Indien IV: Goa-Hampi - 2.-6. Januar 2014

 Nach Goa verließen wir die Küste und machten uns auf den Weg Richtung Osten nach Hampi. Dazu mussten wir zunächst die Gebirgskette der Western Ghats überqueren. Den Anstieg erwischten wir „natürlich“ ausgerechnet zur heißesten Tageszeit, am frühen Nachmittag. Aber die tolle Natur entschädigte uns dafür. Wegen der Höhenlage mutet die Vegetation mit ihren Laubwäldern überraschend mitteleuropäisch an. Weniger europäisch war freilich die Fauna, die hier hauptsächlich in Form von Äffchen herumhüpft. Die kleinen Affen sind in Indien sowas wie die Kaninchen bei uns in Mitteleuropa und überall zu finden.

 

Als wir die Western Ghats auf der anderen Seite wieder herunterrollten, hatte sich die Vegetation völlig verändert. Während westlich des Gebirges üppige Tropenwälder wuchern, geht es im östlichen Landesinneren viel karger zu. Es gibt also kaum Schatten oder Wind, die Schutz vor der Hitze gespendet hätten.

 

Auch die Armut ist in dieser Gegend scheinbar größer als an der Küste, denn die Bettelei nahm zu. Scheinbar besteht halb Indien aus Münzsammlern, denn ständig wurden wir um "Coins", also Münzen, aus unseren Ländern gebeten. Wahlweise auch um Kugelschreiber, Schokolade (von Kindern) oder auch ganz schnöde um Money.

 

Wegen der Hitze und da es kaum Schatten gab, mussten wir unsere Pausen an den schattigen Unterständen in den Dörfern abhalten. Und bekamen dabei die volle Ladung Indien zu spüren: Überall wo wir hinkamen, wurden wir bestaunt wie Außerirdische. Unsere Fahrräder starrten die Leute entsprechend an wie Raumschiffe und sie wollten immer den Preis des Fahrrades wissen (Meine Standard-Antwort: "I don't know, it was a present.") Das hatten wir zwar schon seit dem Balkan so erlebt. Aber bis Indien ist die Aufmerksamkeit kontinuierlich penetranter geworden. Besonders toll fanden die Herrschaften die Fahrradklingel und die Gangschaltung. Zum Glück habe ich keine Klingel am Fahrrad, sonst hätten sie unentwegt damit herumgespielt, wie bei Tomas. Wobei, dann hätten sie wenigstens die Finger von meiner empfindlichen Gangschaltung gelassen... Auf jeden Fall geht den Indern in diesen ländlichen Gegenden jeglicher Sinn für Privatsphäre und Eigentum ab. Wie gesagt, das hatte ich auch schon vorher, vor allem im Mittleren Osten erlebt. Aber die Inder legen da noch mal eine Schüppe drauf. Man kann direkt beim Fahrrad stehen, aber sie spielen ungefragt mit dem Fahrrad herum. Und sie sind Weltmeister im Glotzen. Wenn wir mal eine Panne reparieren mussten, sieht das Verhaltensmuster des vorbeilaufenden Inders so aus: Sich langsam nähern, Stirnrunzeln, und schließlich dicht herantreten und glotzen. Das alles in völligem Schweigen.

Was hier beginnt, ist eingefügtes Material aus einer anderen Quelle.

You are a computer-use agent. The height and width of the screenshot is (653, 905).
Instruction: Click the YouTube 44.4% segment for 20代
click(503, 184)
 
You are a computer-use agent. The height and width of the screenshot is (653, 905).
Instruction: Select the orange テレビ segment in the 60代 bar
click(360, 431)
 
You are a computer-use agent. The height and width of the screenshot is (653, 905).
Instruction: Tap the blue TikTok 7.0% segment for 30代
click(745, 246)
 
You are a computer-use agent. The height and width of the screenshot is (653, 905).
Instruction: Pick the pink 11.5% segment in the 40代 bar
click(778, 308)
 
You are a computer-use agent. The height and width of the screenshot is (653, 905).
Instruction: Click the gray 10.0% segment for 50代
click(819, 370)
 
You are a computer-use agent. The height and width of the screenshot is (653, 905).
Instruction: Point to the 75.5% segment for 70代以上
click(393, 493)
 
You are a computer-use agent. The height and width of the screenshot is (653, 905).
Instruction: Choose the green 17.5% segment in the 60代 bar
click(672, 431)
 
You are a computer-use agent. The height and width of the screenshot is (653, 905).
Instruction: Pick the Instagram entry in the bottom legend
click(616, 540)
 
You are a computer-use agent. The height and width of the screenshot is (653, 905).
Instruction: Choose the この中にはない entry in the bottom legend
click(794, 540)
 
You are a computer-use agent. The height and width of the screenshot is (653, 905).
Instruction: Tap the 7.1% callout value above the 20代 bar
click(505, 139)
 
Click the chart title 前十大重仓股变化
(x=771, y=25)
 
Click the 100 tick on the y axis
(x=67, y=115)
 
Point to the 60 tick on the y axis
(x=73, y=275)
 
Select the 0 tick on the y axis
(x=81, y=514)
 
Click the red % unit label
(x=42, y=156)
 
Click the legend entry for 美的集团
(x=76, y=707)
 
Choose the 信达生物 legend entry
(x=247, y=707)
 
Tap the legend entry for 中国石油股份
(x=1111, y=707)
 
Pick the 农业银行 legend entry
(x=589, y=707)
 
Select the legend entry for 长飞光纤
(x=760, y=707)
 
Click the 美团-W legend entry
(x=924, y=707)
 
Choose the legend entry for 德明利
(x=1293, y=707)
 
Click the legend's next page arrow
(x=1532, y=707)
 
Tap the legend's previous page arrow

Und natürlich fragt uns jeder "What's your name?" oder "Where are you from?". Auf Dauer nervt es irgendwie, ständig seine Identität preiszugeben. Mir dämmert mittlerweile, was Berühmtsein und der Verlust von Privatsphäre bedeuten können. Wir aber machten uns aus all diesen Nachfragen einen Spaß draus und gaben andere Identitäten an. Ich zum Beispiel stellte mich als "Alex from Holland" vor, natürlich mit holländischem Akzent, lobte aber trotzdem dabei die deutsche Fußballnationalmannschaft über den Klee ;--)

Na ja, tut nicht weh, und ich sage das alles größtenteils wertfrei. Andere Länder, andere Sitten...

 

Nach etlichen surreal anmutenden Erlebnissen dieser Art erreichten wir schließlich die Tempelruinen von Hampi, die zum UNESCO-Weltkulturerbe zählen.